- **Excerpted text**:
[Start of section]

All of lore.kernel.org
 help / color / mirror / Atom feed
* [PATCH v2] btrfs: honor path->skip_locking in backref code
@ 2019-02-13  6:27 Qu Wenruo
  2019-02-13 12:31 ` Filipe Manana
  2019-02-15 18:35 ` David Sterba
  0 siblings, 2 replies; 3+ messages in thread
From: Qu Wenruo @ 2019-02-13  6:27 UTC (permalink / raw)
  To: linux-btrfs; +Cc: Josef Bacik, stable, David Sterba, Filipe Manana

From: Josef Bacik <josef@toxicpanda.com>

Qgroups will do the old roots lookup at delayed ref time, which could be
while walking down the extent root while running a delayed ref.  This
should be fine, except we specifically lock eb's in the backref walking
code irrespective of path->skip_locking, which deadlocks the system.
Fix up the backref code to honor path->skip_locking, nobody will be
modifying the commit_root when we're searching so it's completely safe
to do.

This happens Since fb235dc06fac ("btrfs: qgroup: Move half of the qgroup
accounting time out of commit trans"), kernel may lockup with quota
enabled.

There is one backref trace triggered by snapshot dropping along with
write operation in the source subvolume.  The example can be reliably
reproduced:

  btrfs-cleaner   D    0  4062      2 0x80000000
  Call Trace:
   schedule+0x32/0x90
   btrfs_tree_read_lock+0x93/0x130 [btrfs]
   find_parent_nodes+0x29b/0x1170 [btrfs]
   btrfs_find_all_roots_safe+0xa8/0x120 [btrfs]
   btrfs_find_all_roots+0x57/0x70 [btrfs]
   btrfs_qgroup_trace_extent_post+0x37/0x70 [btrfs]
   btrfs_qgroup_trace_leaf_items+0x10b/0x140 [btrfs]
   btrfs_qgroup_trace_subtree+0xc8/0xe0 [btrfs]
   do_walk_down+0x541/0x5e3 [btrfs]
   walk_down_tree+0xab/0xe7 [btrfs]
   btrfs_drop_snapshot+0x356/0x71a [btrfs]
   btrfs_clean_one_deleted_snapshot+0xb8/0xf0 [btrfs]
   cleaner_kthread+0x12b/0x160 [btrfs]
   kthread+0x112/0x130
   ret_from_fork+0x27/0x50

When dropping snapshots with qgroup enabled, we will trigger backref
walk.

[End of section]

- **Collected data**:
[Start of section]

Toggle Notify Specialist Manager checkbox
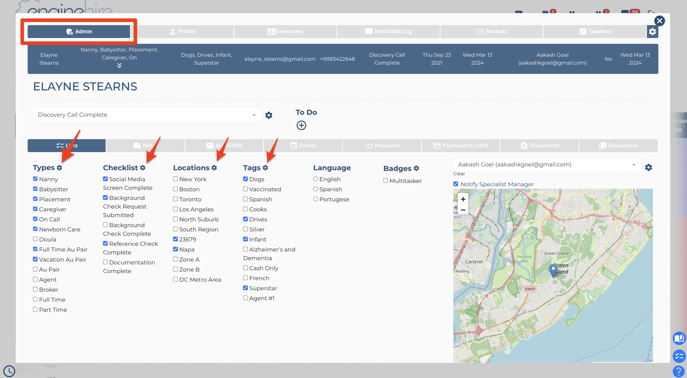The width and height of the screenshot is (687, 378). click(456, 184)
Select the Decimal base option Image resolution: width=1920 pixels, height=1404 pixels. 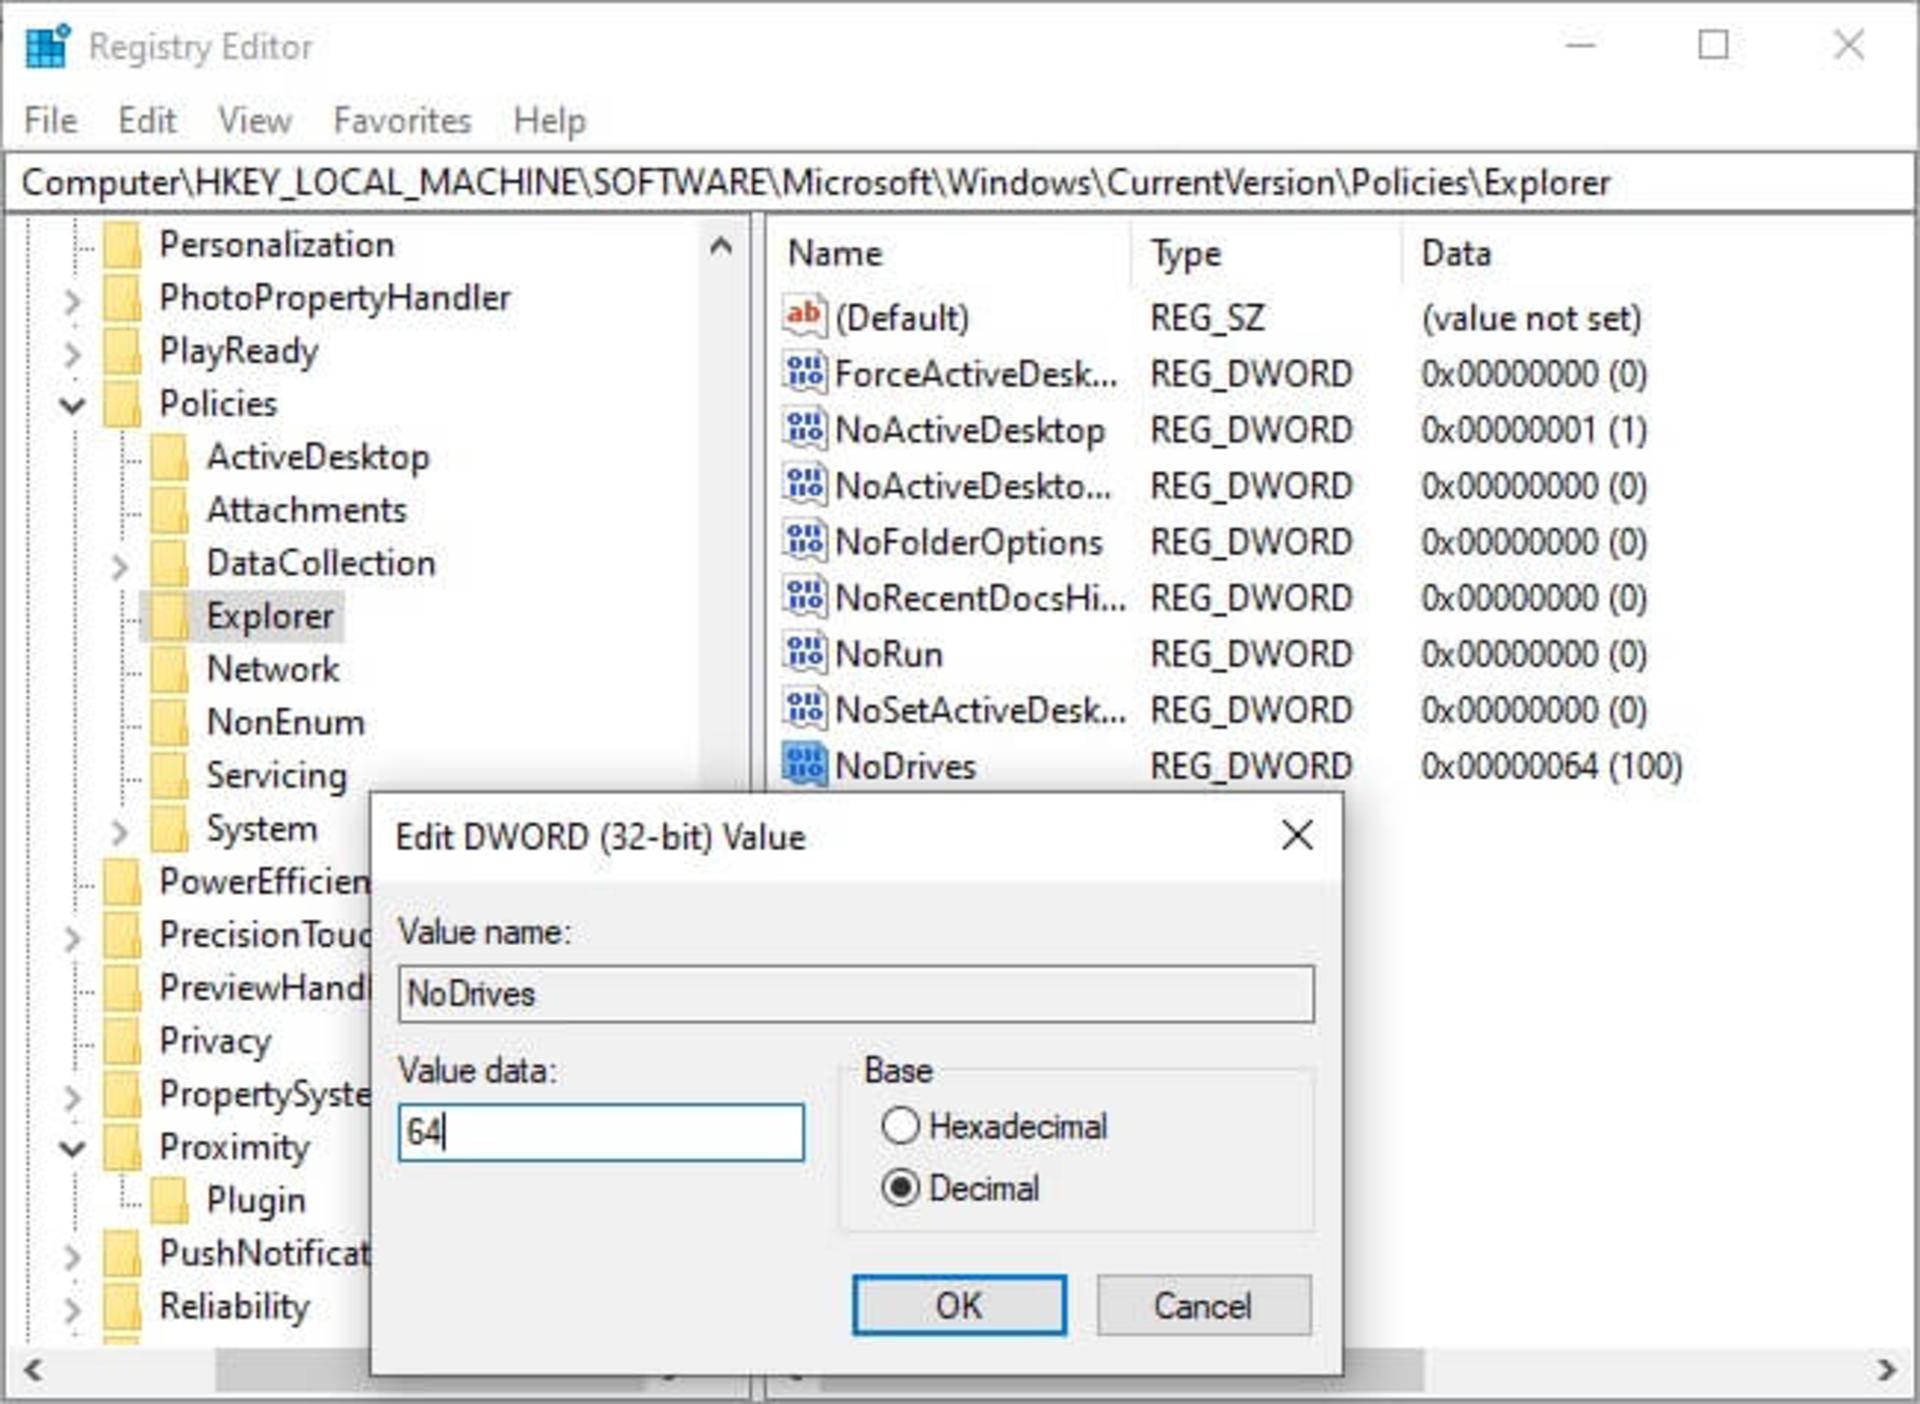pyautogui.click(x=960, y=1188)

[End of section]

- **Aim of the exercise**: Continue the btrfs patch email about backref locking from the point where it stops.

- **Response box**:
However such backref walk at that timing is pretty dangerous, as if one
of the parent nodes get WRITE locked by other thread, we could cause a
dead lock.

For example:

           FS 260     FS 261 (Dropped)
            node A        node B
           /      \      /      \
       node C      node D      node E
      /   \         /  \        /     \
  leaf F|leaf G|leaf H|leaf I|leaf J|leaf K

The lock sequence would be:

      Thread A (cleaner)             |       Thread B (other writer)
-----------------------------------------------------------------------
write_lock(B)                        |
write_lock(D)                        |
^^^ called by walk_down_tree()       |
                                     |       write_lock(A)
                                     |       write_lock(D) << Stall
read_lock(H) << for backref walk     |
read_lock(D) << lock owner is        |
                the same thread A    |
                so read lock is OK   |
read_lock(A) << Stall                |

So thread A hold write lock D, and needs read lock A to unlock.
While thread B holds write lock A, while needs lock D to unlock.

This will cause a deadlock.

This is not only limited to snapshot dropping case.
As the backref walk, even only happens on commit trees, is breaking the
normal top-down locking order, makes it deadlock prone.

Fixes: fb235dc06fac ("btrfs: qgroup: Move half of the qgroup accounting time out of commit trans")
CC: stable@vger.kernel.org # 4.19+
Reported-and-tested-by: David Sterba <dsterba@suse.com>
Reported-by: Filipe Manana <fdmanana@suse.com>
Reviewed-by: Qu Wenruo <wqu@suse.com>
Signed-off-by: Josef Bacik <josef@toxicpanda.com>
[ copy logs and deadlock analysis from Qu's patch ]
[ rebase to latest branch and fix lock assert bug ]
Signed-off-by: David Sterba <dsterba@suse.com>
---
changelog:
v2:
- Rebased to latest misc-next branch.
- Fix a lock assert by moving btrfs_set_lock_blocking_read() into the
  same branch of btrfs_tree_read_lock().
---
 fs/btrfs/backref.c | 19 ++++++++++++-------
 1 file changed, 12 insertions(+), 7 deletions(-)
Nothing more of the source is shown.